El capitán gris hizo una señal a uno de sus oficiales en el puente, quien comenzó a pulsar botones en la consola, iniciando la transmisión a Khor'Vak.

—Alex. Me llamo Alex, no «cría humana» —corrigió el joven, apretando los puños sobre el panel de control.

—Lo que sea —exclamó Sarkath con indiferencia—. Bastantes problemas tenemos patrullando la zona para evitar incursiones piratas como para tener que lidiar con un niño. Que se encargue el Consejo.

Un par de minutos después, la consola emitió un pitido.

—Capitán Vex, recibimos respuesta del Consejo. Ordenan que dejemos pasar la nave de la cría humana y continuemos con nuestra ruta. Dos naves dron la escoltarán.

—Sarkath, ya has oído —sentenció Vex—. Cría, espera a los drones aquí.

Alex rodó los ojos y bufó, rindiéndose a discutir la palabra «cría» por tercera vez. En cuanto la comunicación holográfica se cortó, la interfaz interna de la nave parpadeó y una voz femenina resonó suavemente en los altavoces. Iris, la inteligencia artificial de a bordo, por fin rompió su silencio.

—Procesando... Vaya, Alex. Parece que nuestro «error de cálculo» nos ha dejado en la capital de la galaxia.

Alex dejó ir un largo suspiro y se cruzó de brazos, dejándose caer pesadamente en el asiento del piloto.

—¿Te parece gracioso, Iris? Llevas toda la conversación callada mientras me tratan como a un crío de preescolar. Podrías haber dicho algo. Y para colmo, ¡estamos en el centro del poder alienígena!
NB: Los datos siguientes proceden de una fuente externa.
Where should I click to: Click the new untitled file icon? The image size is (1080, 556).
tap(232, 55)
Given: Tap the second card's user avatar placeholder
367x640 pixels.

—Mis protocolos de seguridad me indicaban no interferir con la comunicación extraterrestre sin datos previos —explicó Iris con tono pausado—. Además, técnicamente tienes ocho años. Dentro de sus parámetros biométricos eres, en efecto, un espécimen joven. O una «cría».

—Muy graciosa —refunfuñó Alex. Le temblaban un poco las manos sobre los controles—. Al menos el Consejo quiere vernos... Supongo que eso es mejor a que nos disparen.
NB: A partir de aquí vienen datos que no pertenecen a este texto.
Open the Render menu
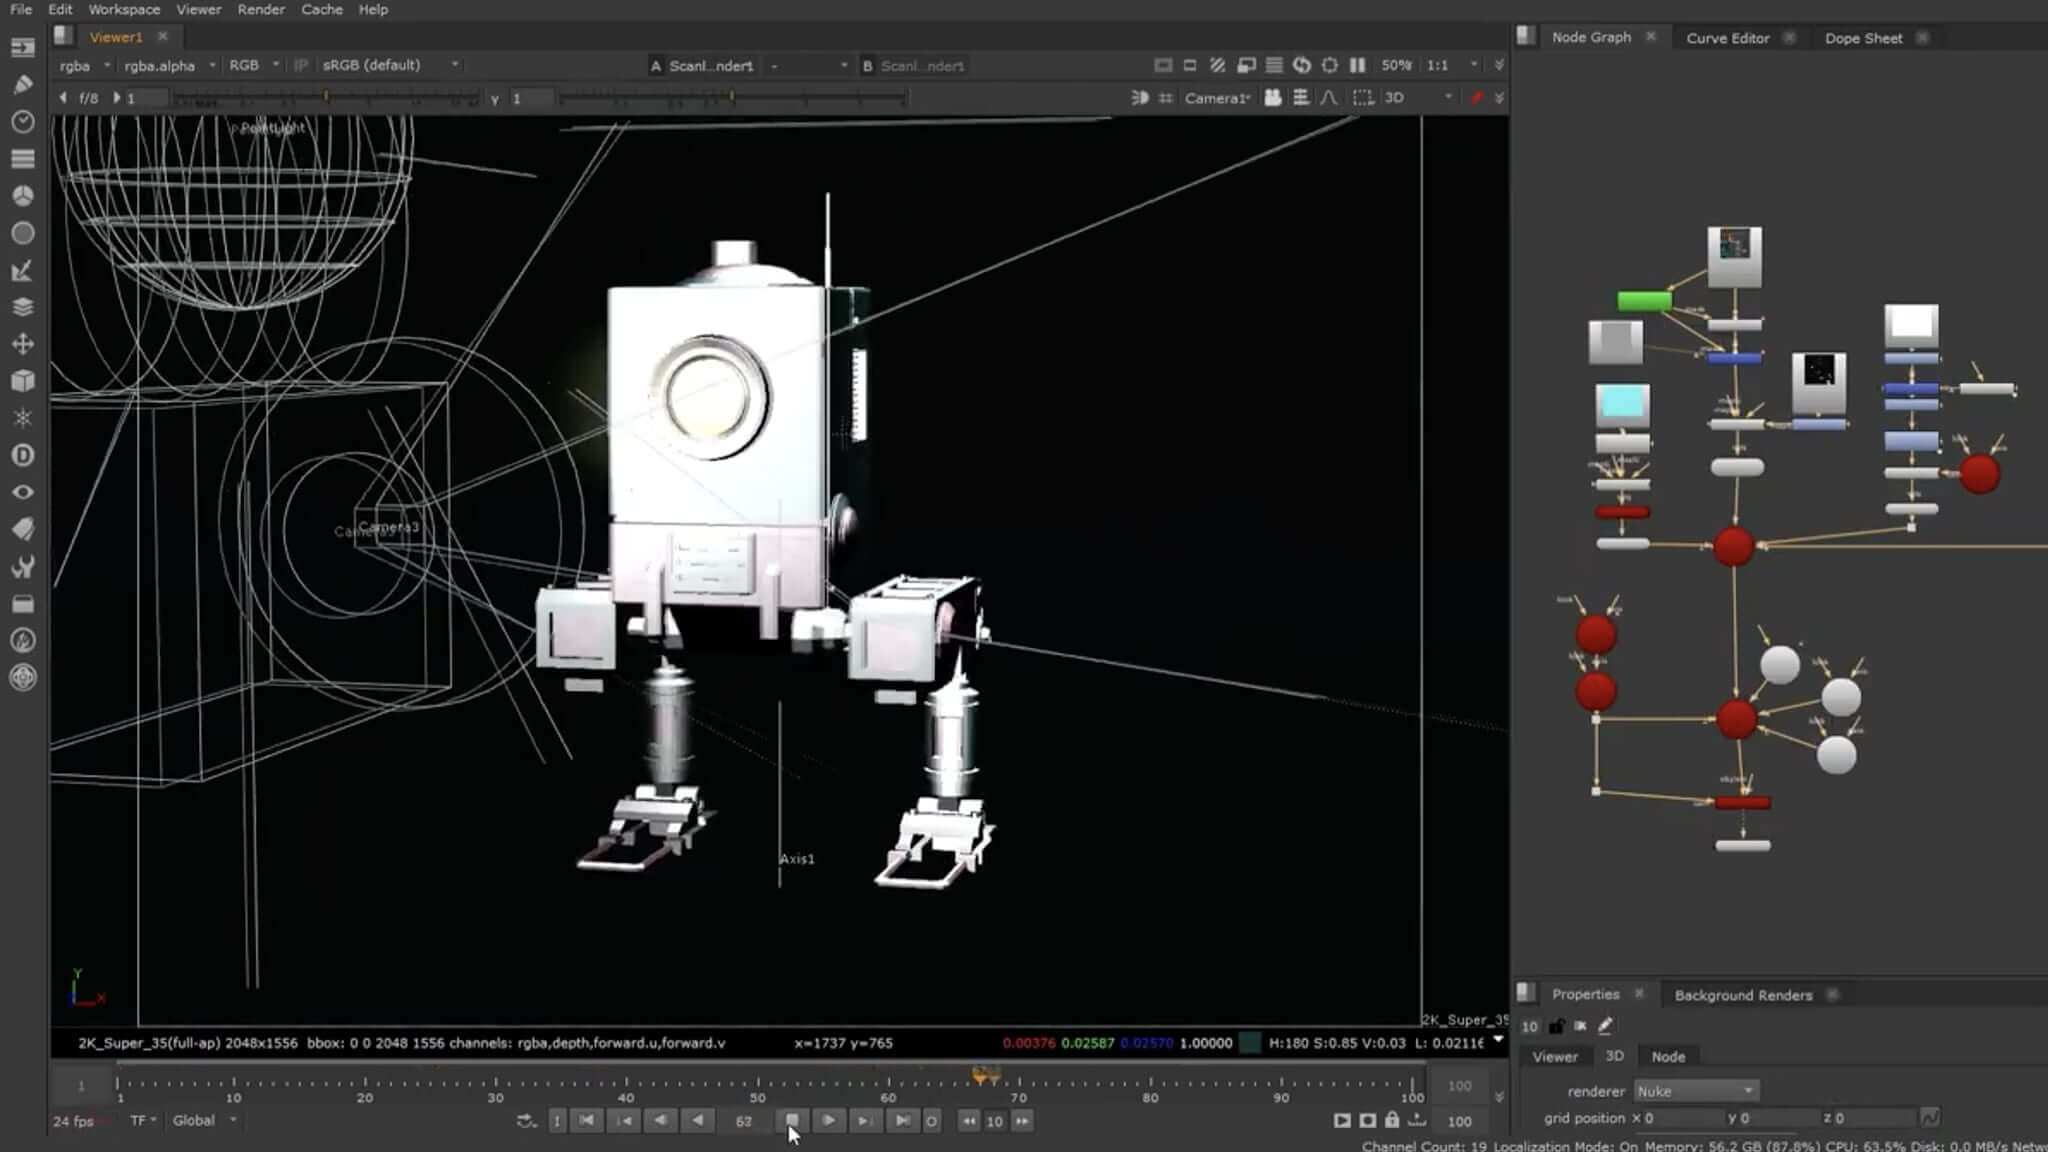This screenshot has width=2048, height=1152. pyautogui.click(x=261, y=9)
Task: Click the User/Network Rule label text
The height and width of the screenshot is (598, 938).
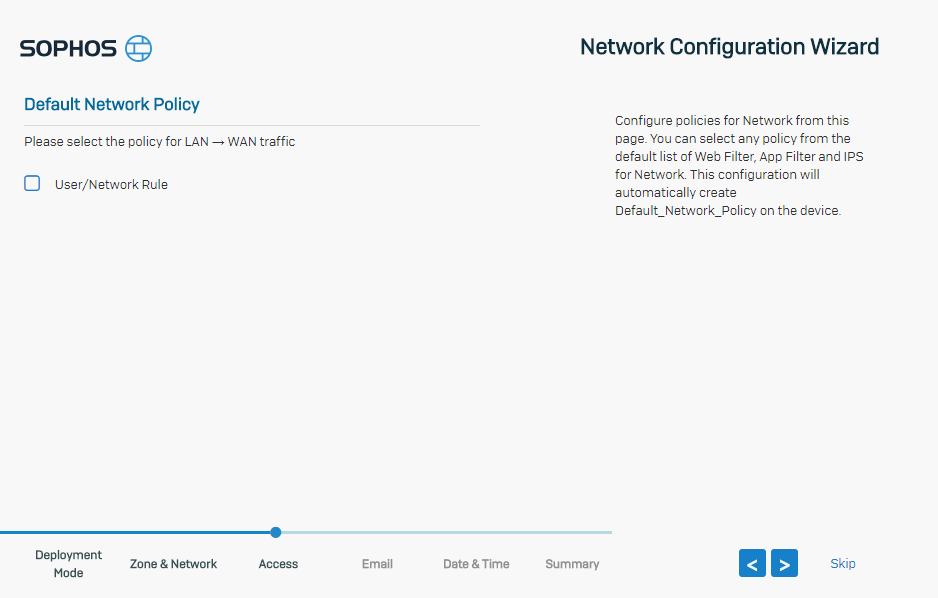Action: (111, 185)
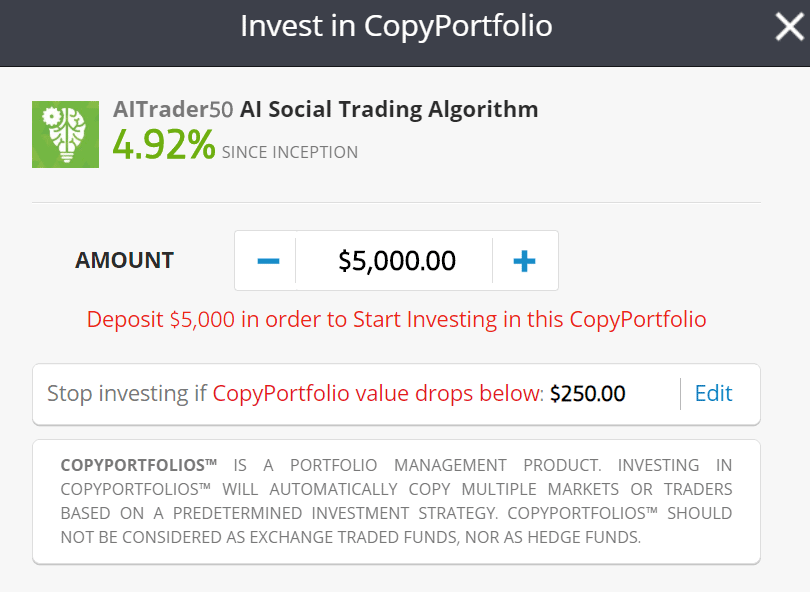The width and height of the screenshot is (810, 592).
Task: Focus the $5,000.00 amount input field
Action: click(397, 260)
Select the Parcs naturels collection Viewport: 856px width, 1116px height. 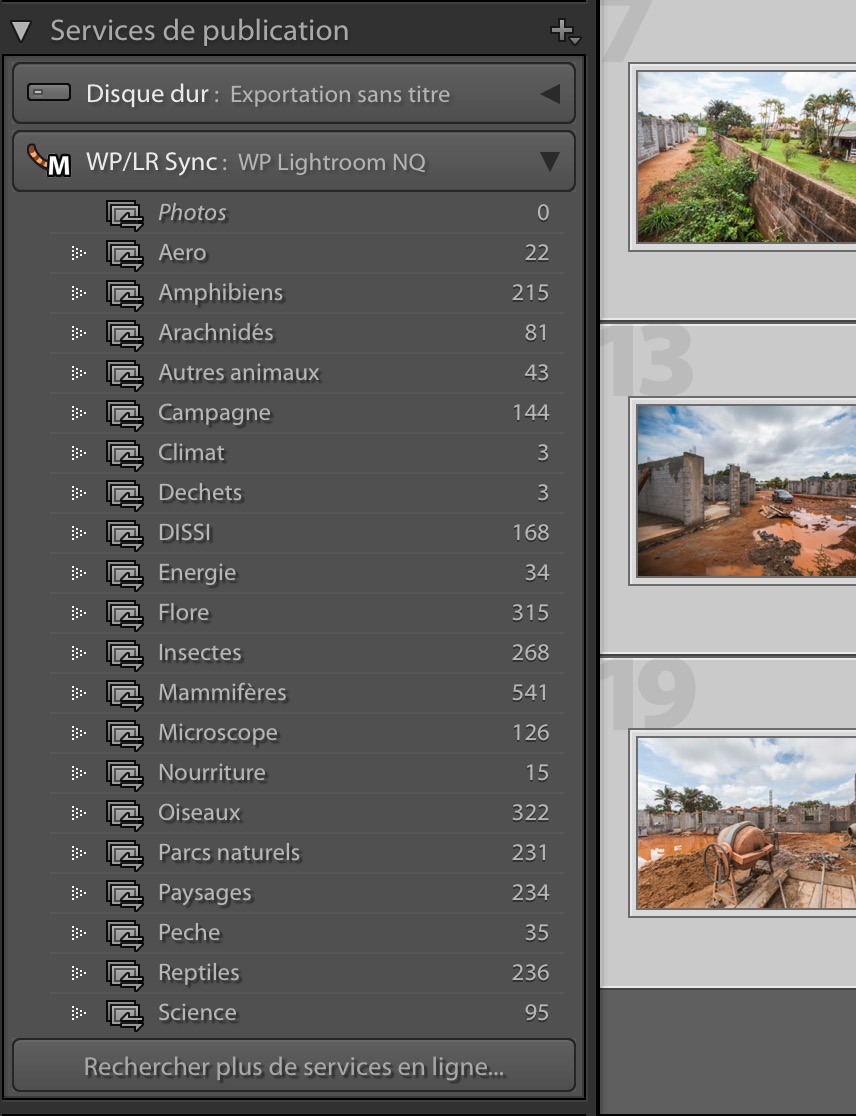point(229,853)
—Ajustando coordenadas de seguimiento para los drones de escolta —respondió Iris, cambiando a un tono más operativo—. Relájate, Alex. Nos desviamos unos cientos de años luz, pero al menos acabamos en un lugar civilizado. Las posibilidades de aprendizaje son fascinantes.

—O de que terminemos en una jaula de zoológico galáctico —murmuró Alex, mirando con cautela a través de la cabina cómo la patrulla alienígena se alejaba, dejándolos a la espera de sus escoltas.